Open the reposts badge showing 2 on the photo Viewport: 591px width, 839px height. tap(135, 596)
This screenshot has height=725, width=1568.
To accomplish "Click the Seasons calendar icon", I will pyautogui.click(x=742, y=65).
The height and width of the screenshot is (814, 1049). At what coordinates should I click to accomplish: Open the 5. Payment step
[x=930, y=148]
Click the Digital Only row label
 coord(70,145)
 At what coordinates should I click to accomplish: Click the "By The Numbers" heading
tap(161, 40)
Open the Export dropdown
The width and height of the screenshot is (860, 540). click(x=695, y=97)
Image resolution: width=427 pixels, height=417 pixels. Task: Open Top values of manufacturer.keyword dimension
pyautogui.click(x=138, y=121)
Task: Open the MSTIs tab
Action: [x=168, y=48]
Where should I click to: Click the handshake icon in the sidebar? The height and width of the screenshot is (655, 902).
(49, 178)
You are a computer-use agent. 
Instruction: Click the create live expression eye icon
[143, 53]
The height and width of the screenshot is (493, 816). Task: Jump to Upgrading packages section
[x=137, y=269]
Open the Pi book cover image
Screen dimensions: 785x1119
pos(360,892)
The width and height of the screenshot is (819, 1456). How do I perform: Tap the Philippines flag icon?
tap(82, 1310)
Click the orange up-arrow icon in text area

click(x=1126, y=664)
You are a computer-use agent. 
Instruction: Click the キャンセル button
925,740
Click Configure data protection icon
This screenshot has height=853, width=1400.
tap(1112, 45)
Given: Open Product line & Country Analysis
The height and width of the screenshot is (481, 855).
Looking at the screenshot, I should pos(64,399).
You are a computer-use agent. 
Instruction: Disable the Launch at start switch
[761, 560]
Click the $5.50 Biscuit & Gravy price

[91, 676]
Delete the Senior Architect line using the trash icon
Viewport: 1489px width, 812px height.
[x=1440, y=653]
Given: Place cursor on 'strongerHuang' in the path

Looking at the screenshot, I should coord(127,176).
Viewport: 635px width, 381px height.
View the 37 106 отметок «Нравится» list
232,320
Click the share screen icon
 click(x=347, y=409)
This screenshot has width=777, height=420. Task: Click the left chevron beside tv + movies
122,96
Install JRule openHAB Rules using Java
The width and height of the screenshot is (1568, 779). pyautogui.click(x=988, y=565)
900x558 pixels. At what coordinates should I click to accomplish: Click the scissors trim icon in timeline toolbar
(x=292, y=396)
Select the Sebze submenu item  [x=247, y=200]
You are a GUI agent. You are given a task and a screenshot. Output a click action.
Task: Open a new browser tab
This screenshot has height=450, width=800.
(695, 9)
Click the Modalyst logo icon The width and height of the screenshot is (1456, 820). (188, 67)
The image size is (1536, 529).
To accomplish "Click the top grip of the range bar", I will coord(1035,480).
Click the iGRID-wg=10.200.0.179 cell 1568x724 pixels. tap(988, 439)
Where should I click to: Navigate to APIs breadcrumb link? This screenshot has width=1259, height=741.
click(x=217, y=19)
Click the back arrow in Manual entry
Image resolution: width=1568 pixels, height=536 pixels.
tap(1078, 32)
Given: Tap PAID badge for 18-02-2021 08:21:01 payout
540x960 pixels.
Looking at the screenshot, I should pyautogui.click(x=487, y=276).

→ TASK OBJECTIVE: Rewrite the material from the line with "This screenshot has width=777, height=420." up to and including its last line, changing "breadcrumb" to "header" and leaving everything else as it is.

→ COMPLETE RESPONSE:
This screenshot has width=777, height=420. Task: Click the left chevron beside tv + movies
122,96
Install JRule openHAB Rules using Java
The width and height of the screenshot is (1568, 779). pyautogui.click(x=988, y=565)
900x558 pixels. At what coordinates should I click to accomplish: Click the scissors trim icon in timeline toolbar
(x=292, y=396)
Select the Sebze submenu item  [x=247, y=200]
You are a GUI agent. You are given a task and a screenshot. Output a click action.
Task: Open a new browser tab
This screenshot has height=450, width=800.
(695, 9)
Click the Modalyst logo icon The width and height of the screenshot is (1456, 820). (188, 67)
The image size is (1536, 529).
To accomplish "Click the top grip of the range bar", I will coord(1035,480).
Click the iGRID-wg=10.200.0.179 cell 1568x724 pixels. tap(988, 439)
Where should I click to: Navigate to APIs header link? This screenshot has width=1259, height=741.
click(x=217, y=19)
Click the back arrow in Manual entry
Image resolution: width=1568 pixels, height=536 pixels.
tap(1078, 32)
Given: Tap PAID badge for 18-02-2021 08:21:01 payout
540x960 pixels.
Looking at the screenshot, I should pyautogui.click(x=487, y=276).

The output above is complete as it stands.